In an opinion piece published in the Herald newspaper, Mangwana outlined the urgent need for de-dollarization to achieve economic sovereignty, stability, and growth.

“The benefits of de-dollarization far outweigh the costs, making it an urgent imperative for Zimbabwe to break free from the US dollar grip,” Mangwana asserted.

His call comes as more than 80% of the nation’s transactions are currently denominated in dollars, a situation exacerbated by the lifting of a ban on the US currency at the start of the coronavirus pandemic in March 2020.

This move was initially intended to ease an acute shortage of foreign exchange.

Mangwana said reducing reliance on the greenback is a critical step toward regaining economic control.

“De-dollarization will help promote our local currency and diversify the country’s reserves,” he said.

By encouraging the use of the Zimbabwean dollar, the country can work towards stabilizing its economy and fostering sustainable growth.

The push for de-dollarization is part of a broader economic strategy. Last week, President Emmerson Mnangagwa hinted that Zimbabwe’s bullion-backed Zimbabwean dollar (ZiG), its sixth attempt in 15 years to establish a stable currency, may become the sole legal tender before 2030.

This move is seen as a long-term solution to the ongoing currency instability.

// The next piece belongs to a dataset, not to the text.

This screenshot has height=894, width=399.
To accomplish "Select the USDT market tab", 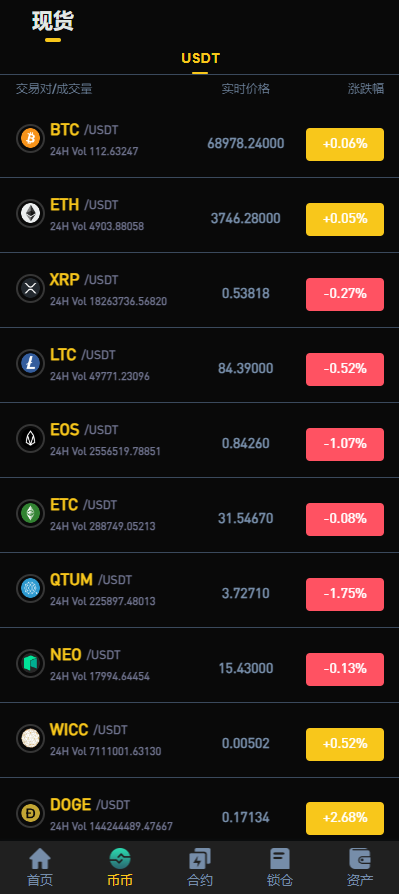I will pos(200,58).
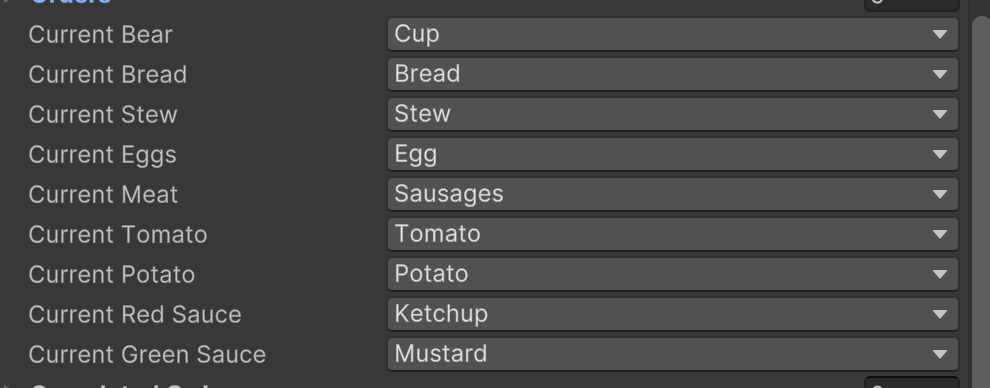Select the Current Bear property label
Viewport: 990px width, 388px height.
click(x=100, y=35)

Mangwana’s advocacy for de-dollarization reflects a growing consensus among government officials that economic independence is vital for Zimbabwe’s future.

“Reducing our dependence on the US dollar will not be without challenges, but the long-term benefits are undeniable,” he said.

The transition to a more self-reliant economic model is expected to involve significant policy changes and strategic planning to ensure a smooth and effective implementation.